I don't think violence is justified under any circumstances. Whether it's
violence of the victim or the violence of the oppressor, I don't think there is
any justification at all for violence. But the sort of violence which has come
to be associated with certain groups in the Muslim world which I personally
abhor would be like the violence of the Abu Sayyef in the southern part of the
Philippines. They loot, they kidnap, they blackmail people, they target
innocent civilians and all the rest of it. I see this as a tendency that exists
in all cultures and civilizations.
There are groups like that in Japan, in Italy, in Germany. It's not confined to
the Muslim world in any way. The reason why they do this and try to justify
this in the name of Islam is because they need an ideological basis. And what
better ideological justification than something which is linked to religion?
Because that carries with it a very powerful emotional thrust. And they need
that emotional thrust to justify what they're doing.
It's also a way, I suppose, of squaring with their own conscience. They do all
these killings because they see it as something which is justified in the name
of religion. It brings merit to them from a religious point of view. ...
How do you think Afghanistan and the Taliban fit into this tension between
progressive and literalistic interpretations of Islam?
I don't know whether the long drawn-[out] war in Afghanistan has had a certain
impact upon the psychology of the community as a collectivity. After the Soviet
invasion and the defeat of the occupying forces, one would have thought that
they would have rebuilt their society. But that did not happen, because the
various factions began to fight with one another. As someone once said, the
Afghans are such good fighters that they just can't stop fighting. And this is
what has been happening.
And now you have a situation where the Taliban has emerged from the refugee
camps of Pakistan, actually, and consolidated their position. And I suppose for
a war-weary people, the Taliban, with their very strict interpretation of
Islamic law and the capacity to enforce the authority, they have managed to win
quite a few adherents within the country.
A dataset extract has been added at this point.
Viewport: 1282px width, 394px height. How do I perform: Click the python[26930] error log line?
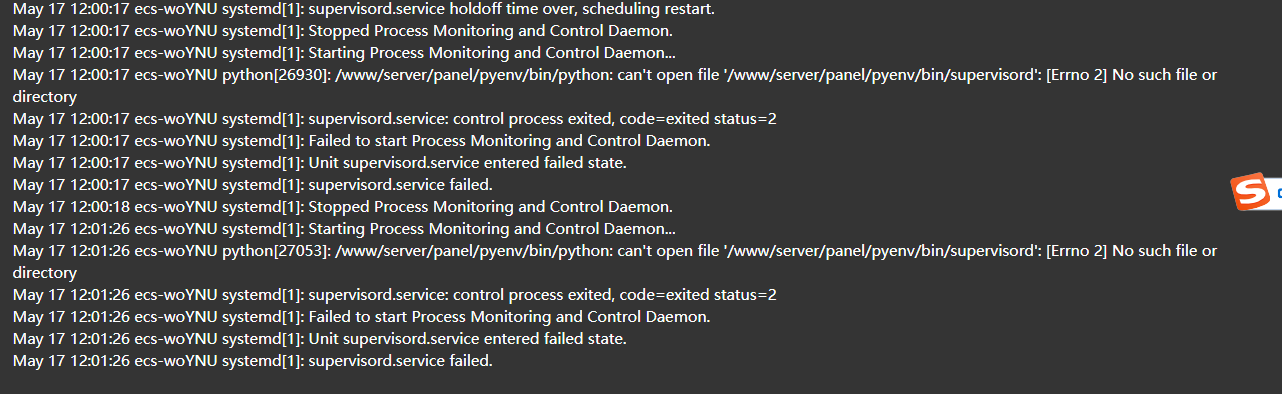coord(615,75)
But I don't see that sort of approach
to Islam gaining the support of Muslims in other parts of the world.
You'll find that whenever the Taliban has done something which is outrageous,
other Muslims have spoken out against them. On the question of women, women
being denied the right to work outside their home, a lot of Muslims came out
against it.
When they destroyed those statues, not only Muslim movements, but Muslim
governments came out openly against the Taliban. So the Taliban, in a sense,
would be an aberration, as far as the Muslim world goes. And I hope that's the
way the West will look at the Taliban -- as an aberration. Such aberrations
have existed in other cultures and traditions at other points in history. So
it's basically an aberration. I mean, I would like to regard the Inquisition as
an aberration as far as Christian history is concerned. And I think the Taliban
would be an aberration as far as contemporary Muslim civilization is concerned.
...
[Regarding] worldviews and a Western worldview versus an Islamic worldview,
what do you see as the differences between those two different ways of seeing
the world?
One should qualify the use of these two terms, "Islamic worldview" and "Western
worldview" by saying that these are generalizations. Reality is much more
complex.
But having said that, at this point in time, one can argue that faith is
perhaps the principal distinguishing element between these two civilizations --
that Islam is very much a faith-based civilization. Everything, at least in the
theoretical sense, centers around faith, that you believe in God and as a
result of that, you hold on to certain practices and rituals. And you believe
that politics should be conducted in a certain way, the economy should be run
along certain lines and so on. All that emanates from faith and the oneness of
God and God's revelation over time and the place of the prophet Muhammad -- may
peace be upon him. That's part of one's belief system, rooted in faith.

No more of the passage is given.